ZITIERTER TEXT -

::::::::

Simon Hiscocks (Olympia Silber GBR 49er Crew und Ex-Fireballer) zeigt auf, was ein gutes Segelteam ist und was es braucht, eine Supercrew zu werden.
In den meisten Bootsklassen ist die Rolle an der Pinne klar definiert: Das Boot steuern und das Grosssegel trimmen. Die Rolle an der Fockschot dagegen variiert von Boot zu Boot. Drei Elemente bestimmen den Job, um die Bojen zu segeln: der Bootstyp, das Bootslayout und das individuelle Können jeder Person an Bord.
So wie ein Fussballteam Spieler mit speziellen Fähigkeiten hat, besteht ein Segelteam aus Seglern mit verschiedenen Stärken und Schwächen. Der Fussballtrainer wählt die Spieler für den Match aus, die am besten zusammen passen. Das Segelteam muss Ähnliches tun: Die anfallenden Aufgaben müssen zwischen Steuermann und Vorschoter nach ihren Fähigkeiten aufgeteilt werden, damit ein Gleichgewicht entsteht.
Der Fireball ist ein Zweipersonen-Boot: zwei Körper, zwei Köpfe. Es ist wichtig zu merken, dass der eine ohne den anderen das Boot ganz einfach nicht segeln kann. Die beiden Körper und Köpfe zu möglichst effizienter Zusammenarbeit zu bringen, ist der Weg zum Erfolg!

::::::::

DATENZEILEN -
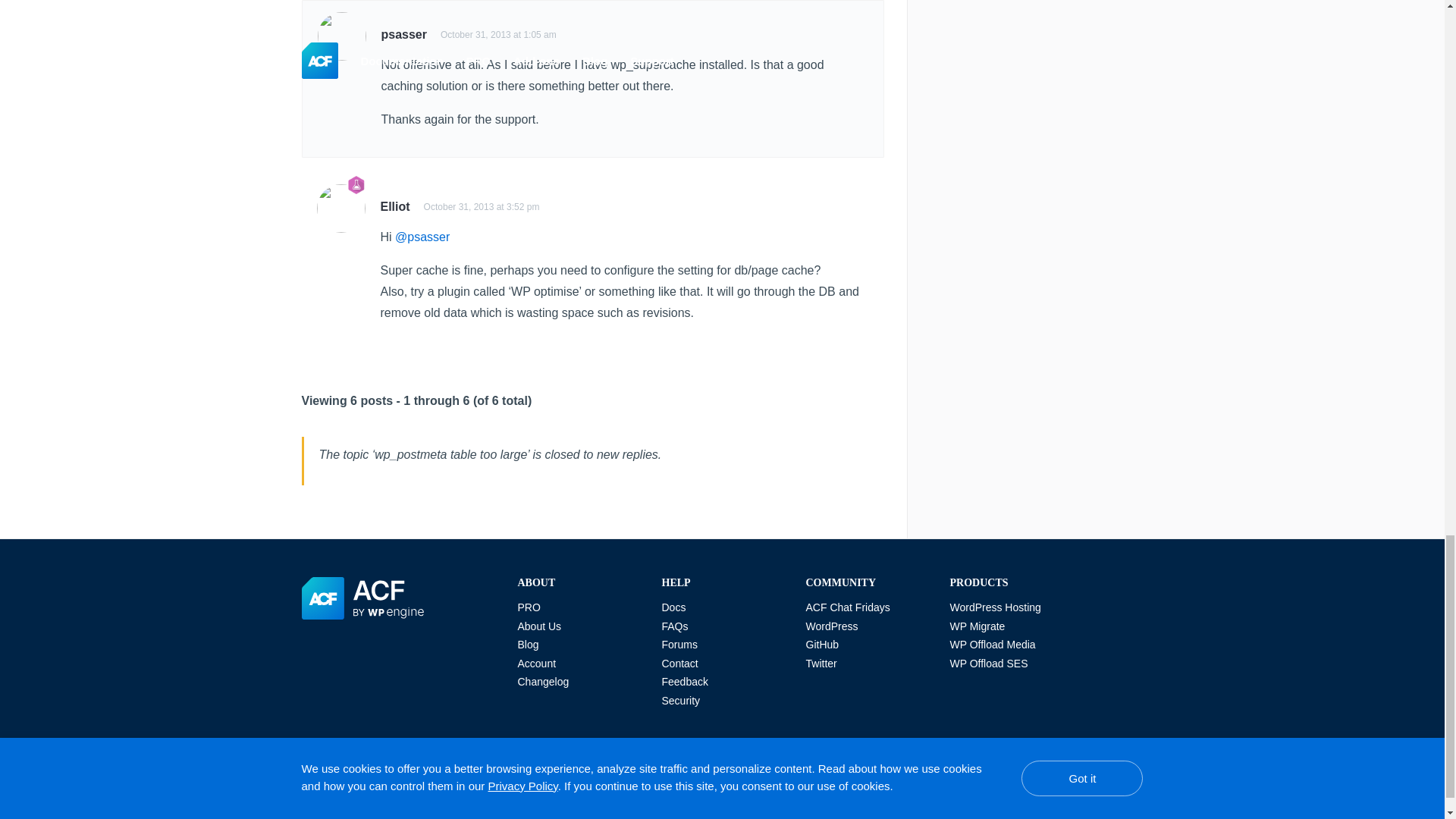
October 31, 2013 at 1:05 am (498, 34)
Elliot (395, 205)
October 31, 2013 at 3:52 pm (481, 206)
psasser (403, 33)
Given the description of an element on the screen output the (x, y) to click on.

::::::::

AUFGABENZIEL -
Geben Sie den zitierten Text von „So wie ein Fussballteam“ bis „Weg zum Erfolg!“ wortgetreu wieder. Die Zeilen stammen aus einer anderen Quelle als der zitierte Text.

FERTIGE ANTWORT -
So wie ein Fussballteam Spieler mit speziellen Fähigkeiten hat, besteht ein Segelteam aus Seglern mit verschiedenen Stärken und Schwächen. Der Fussballtrainer wählt die Spieler für den Match aus, die am besten zusammen passen. Das Segelteam muss Ähnliches tun: Die anfallenden Aufgaben müssen zwischen Steuermann und Vorschoter nach ihren Fähigkeiten aufgeteilt werden, damit ein Gleichgewicht entsteht.
Der Fireball ist ein Zweipersonen-Boot: zwei Körper, zwei Köpfe. Es ist wichtig zu merken, dass der eine ohne den anderen das Boot ganz einfach nicht segeln kann. Die beiden Körper und Köpfe zu möglichst effizienter Zusammenarbeit zu bringen, ist der Weg zum Erfolg!